Job: Quote the listing below word for word, starting at the line that contains "Image resolution: width=800" and ending at the end of the listing. Leave the pictures out of your answer.

- - - - -

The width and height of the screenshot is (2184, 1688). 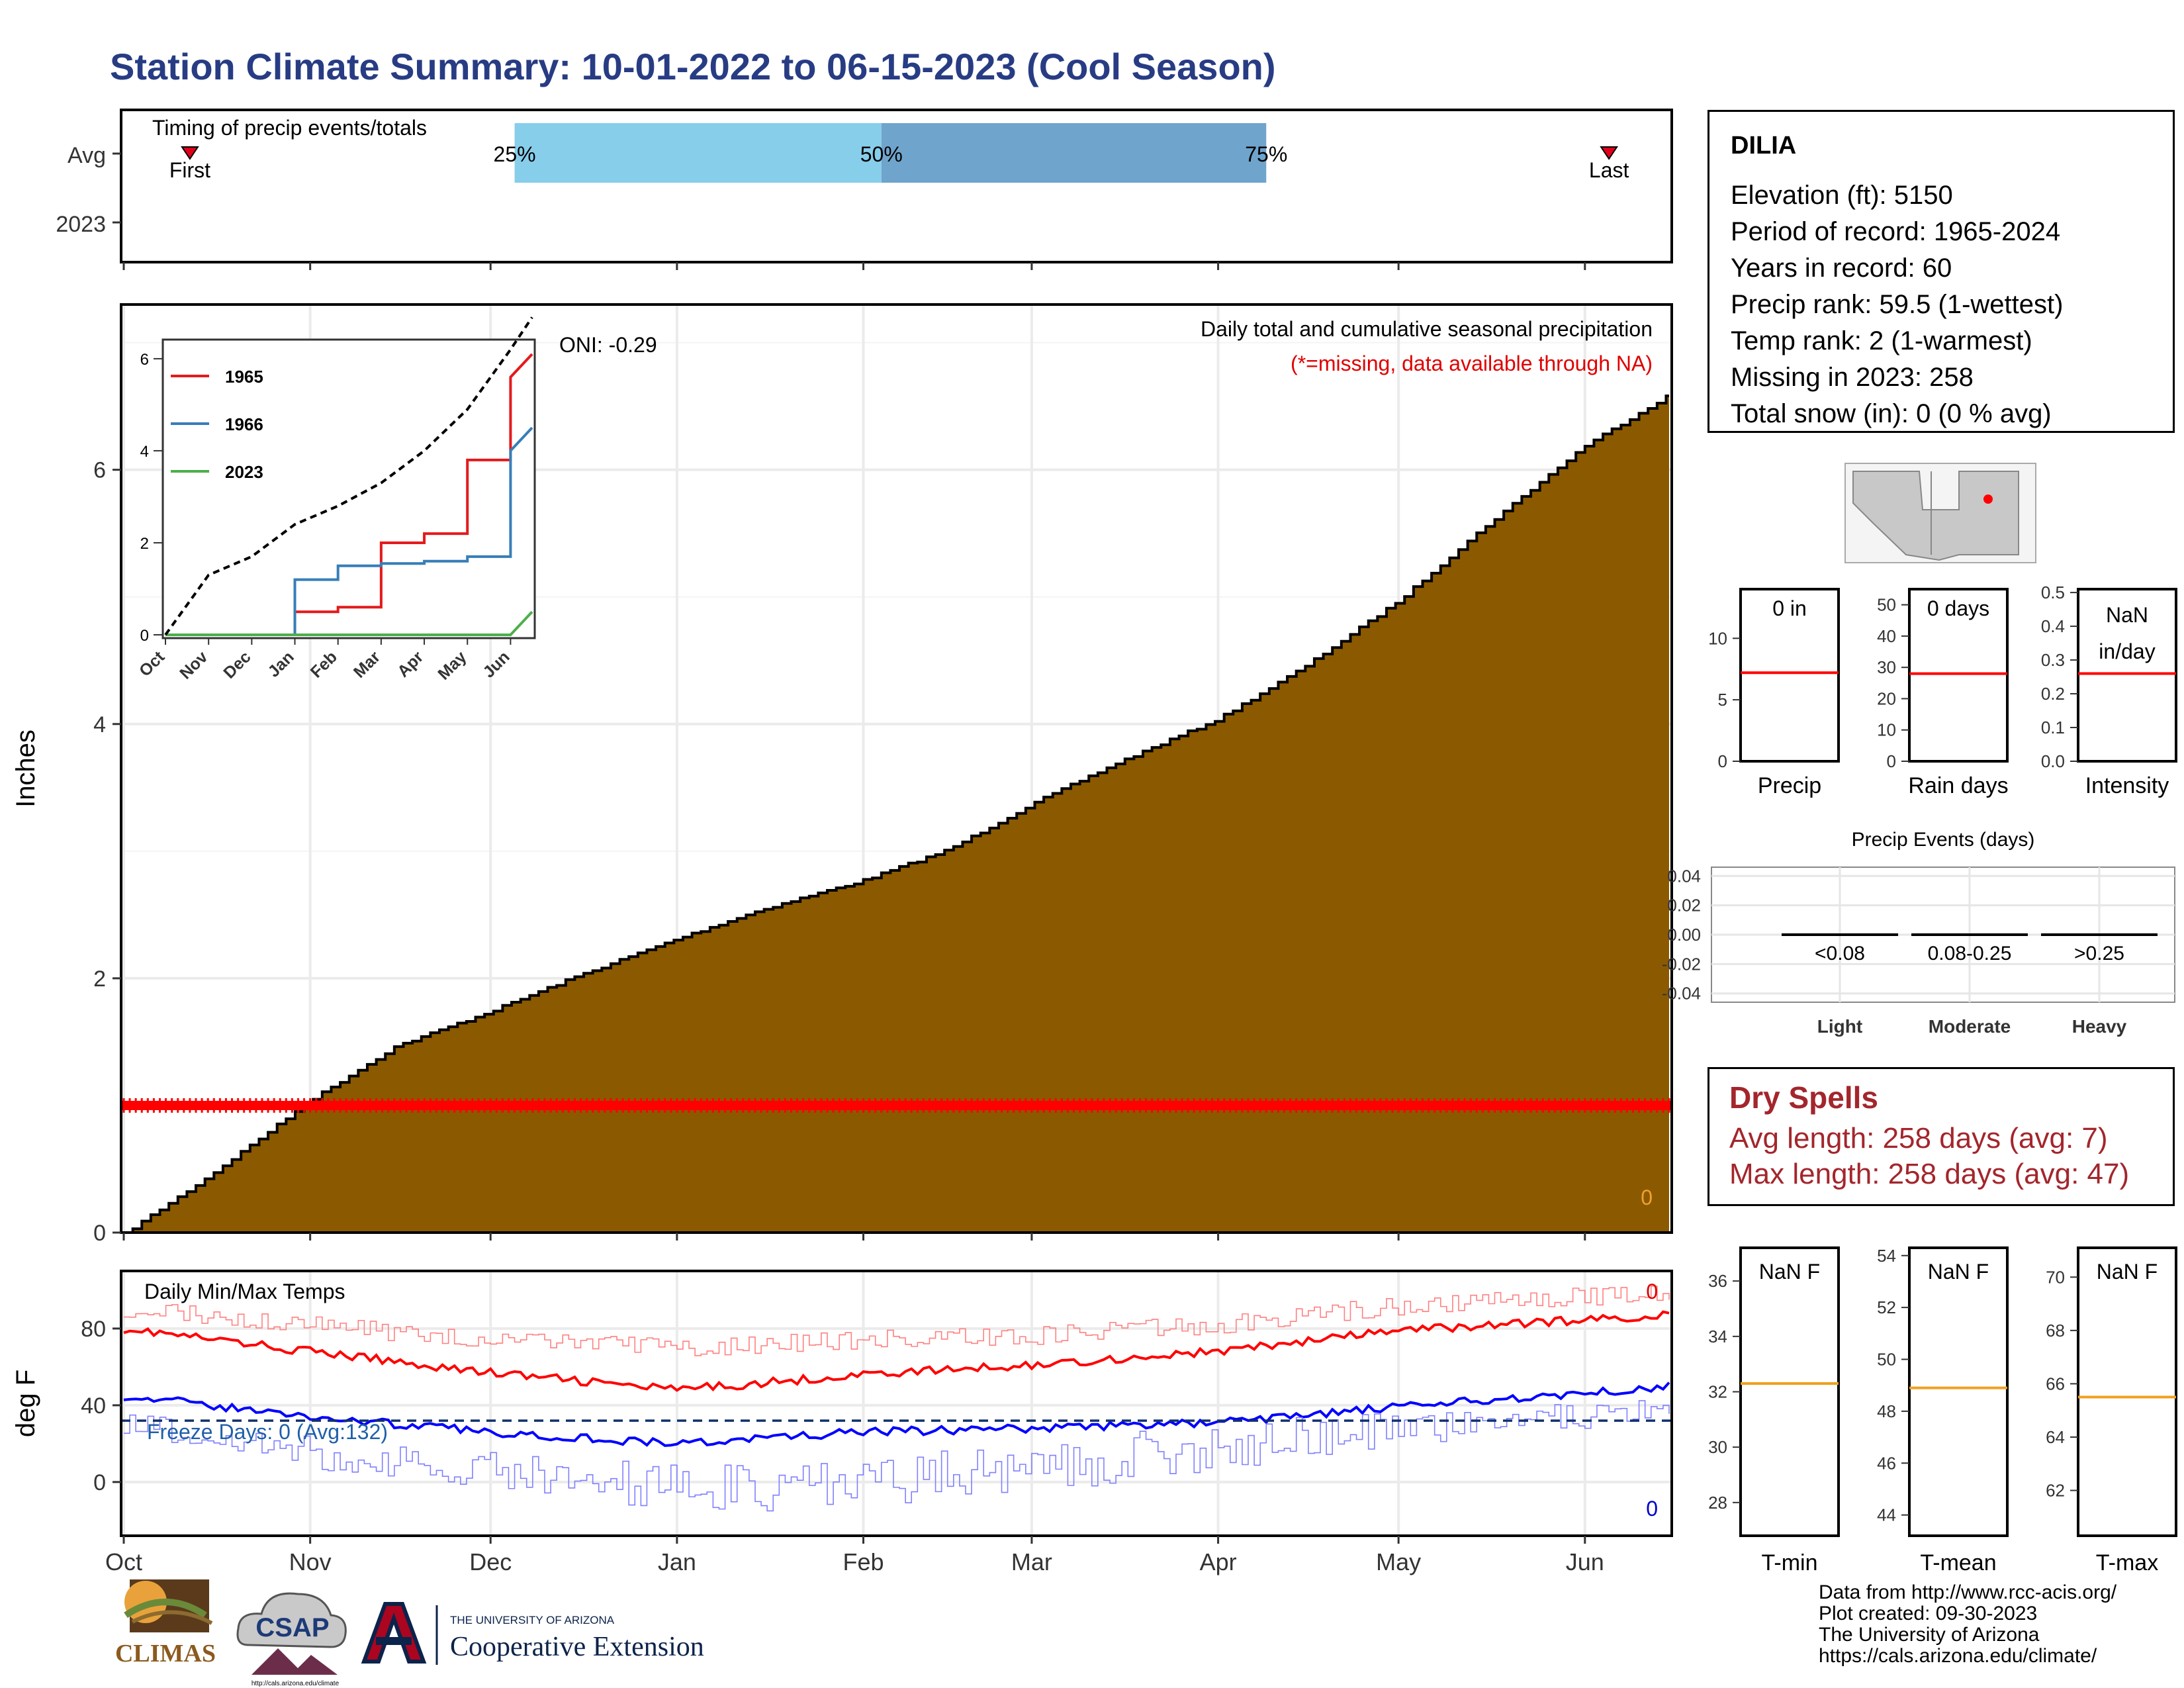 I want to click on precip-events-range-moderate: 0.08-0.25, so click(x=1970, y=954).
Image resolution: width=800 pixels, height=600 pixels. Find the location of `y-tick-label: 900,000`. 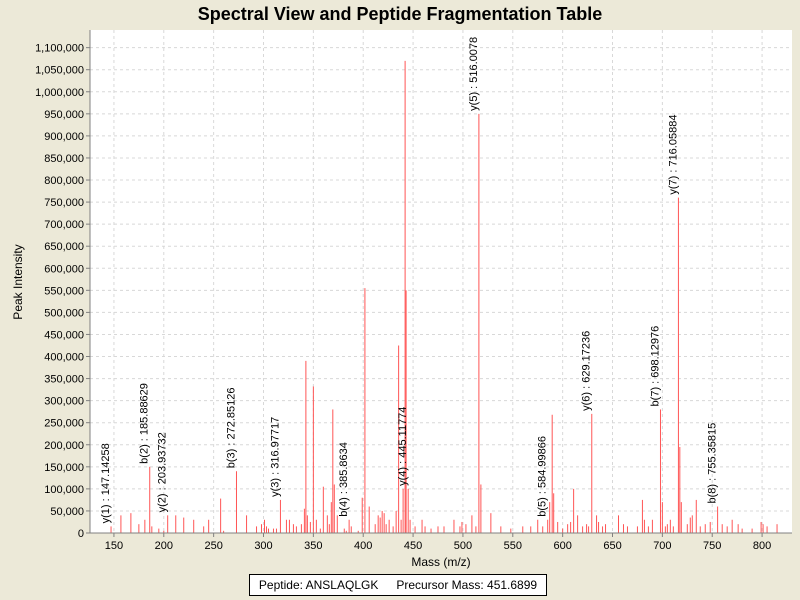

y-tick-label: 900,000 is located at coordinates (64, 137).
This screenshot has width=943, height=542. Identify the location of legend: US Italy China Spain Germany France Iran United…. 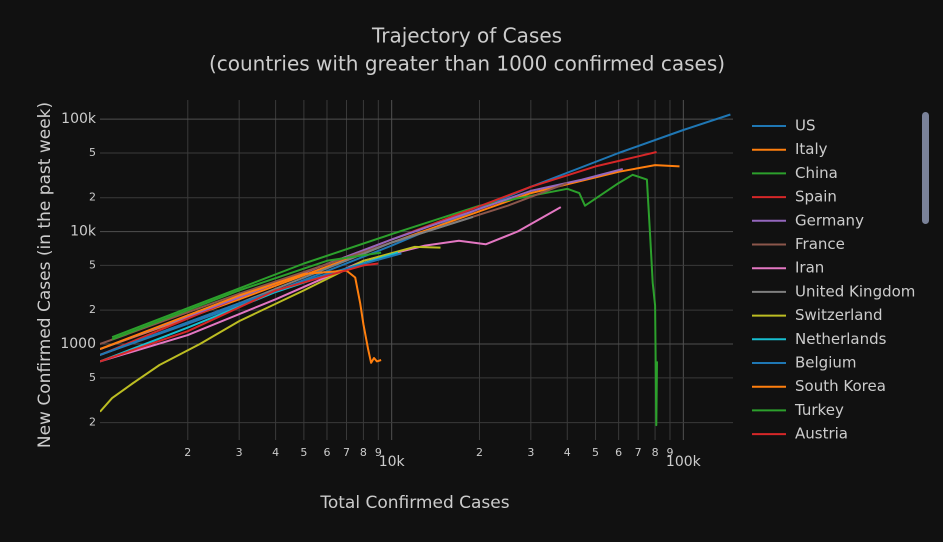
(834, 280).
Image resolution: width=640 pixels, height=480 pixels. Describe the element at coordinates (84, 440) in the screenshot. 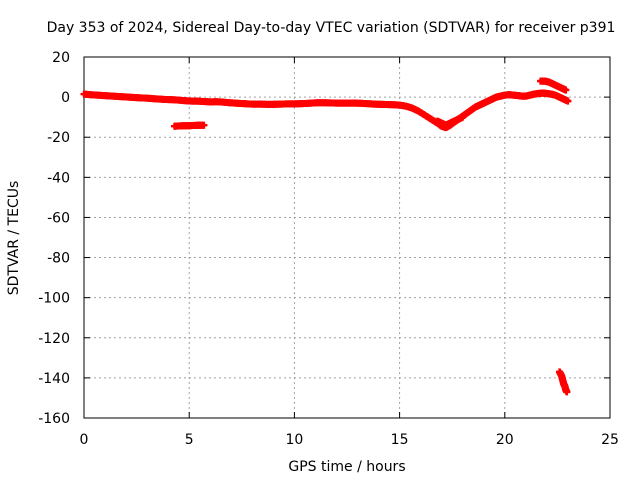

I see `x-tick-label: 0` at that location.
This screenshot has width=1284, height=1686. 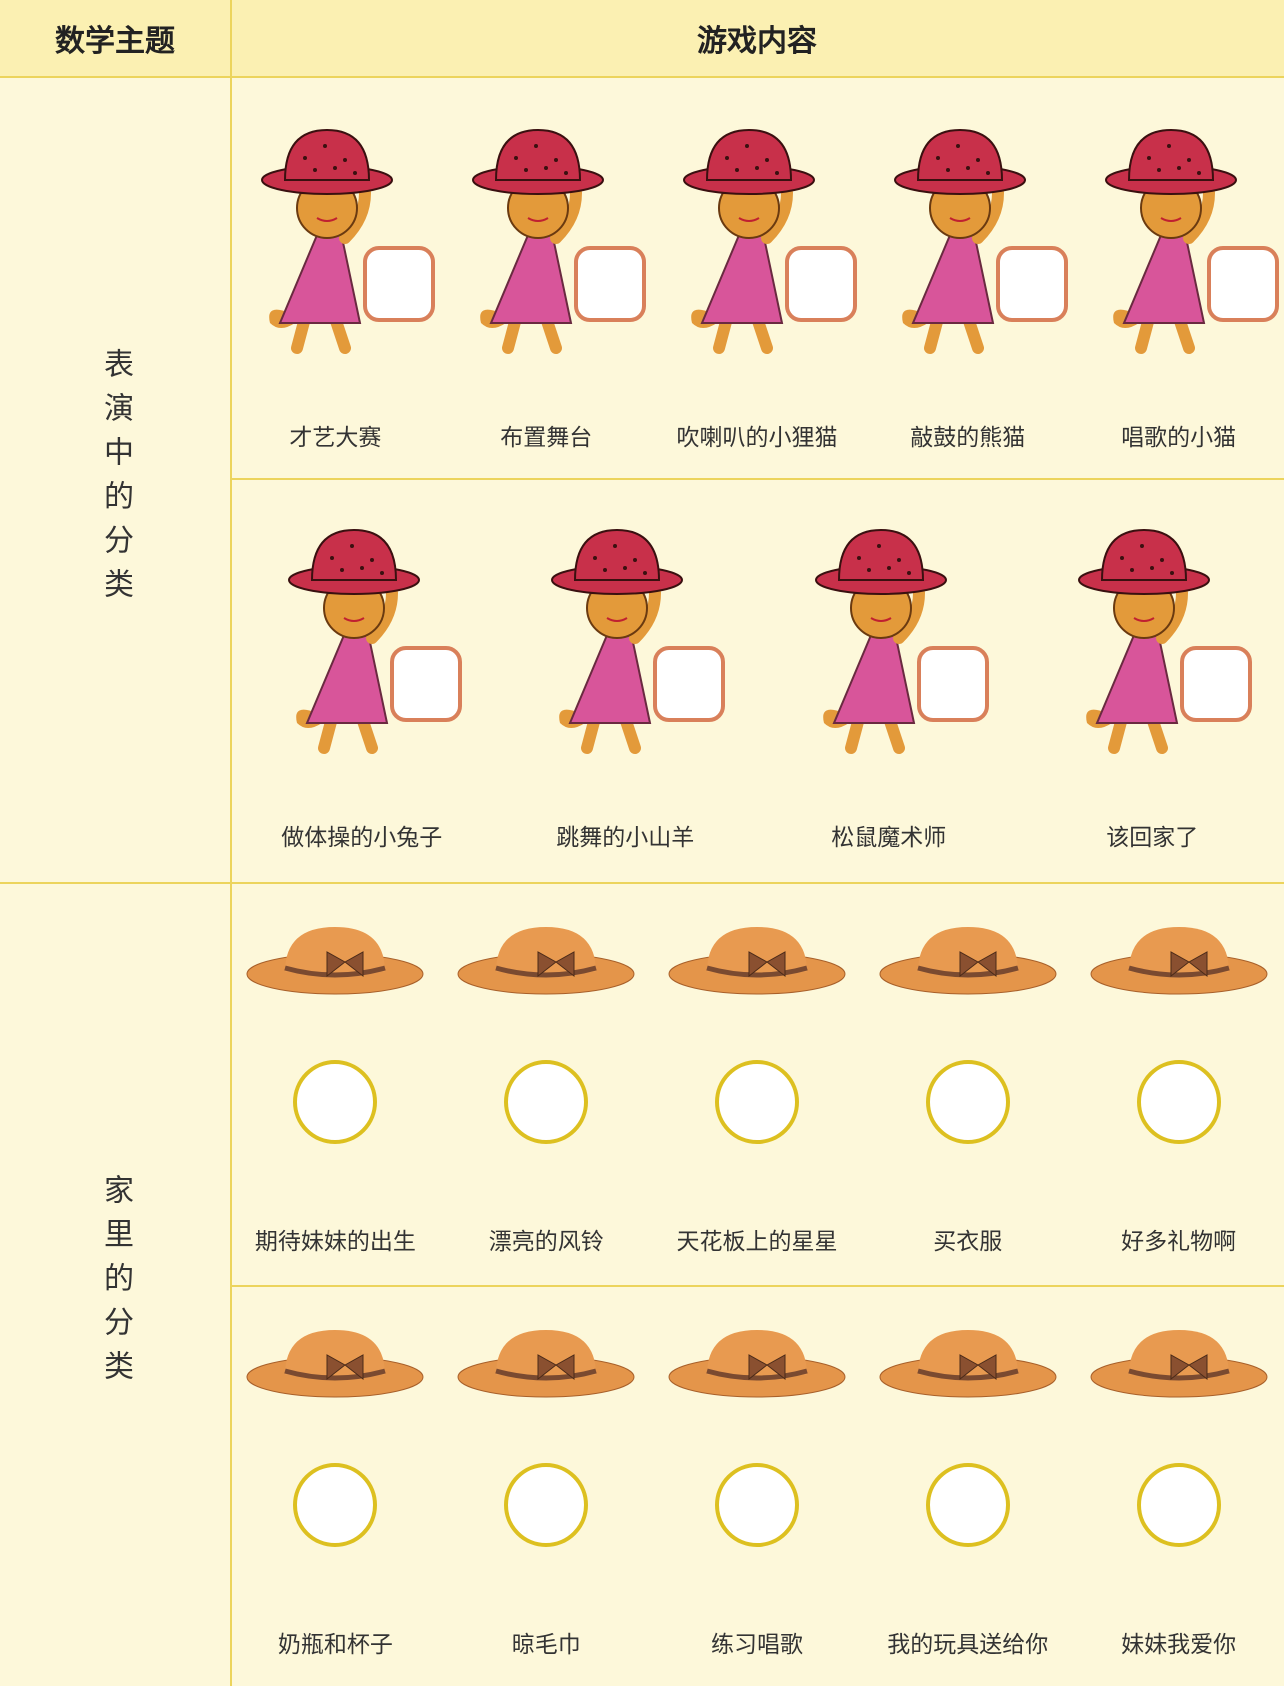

- - - - -

Answer to the exercise:
Image resolution: width=800 pixels, height=600 pixels. Find the location of `y-tick-label: 900,000`. 

y-tick-label: 900,000 is located at coordinates (64, 137).
This screenshot has width=943, height=542. Identify the location of legend: US Italy China Spain Germany France Iran United…. 
(834, 280).
Image resolution: width=640 pixels, height=480 pixels. Describe the element at coordinates (84, 440) in the screenshot. 

I see `x-tick-label: 0` at that location.
This screenshot has width=1284, height=1686. 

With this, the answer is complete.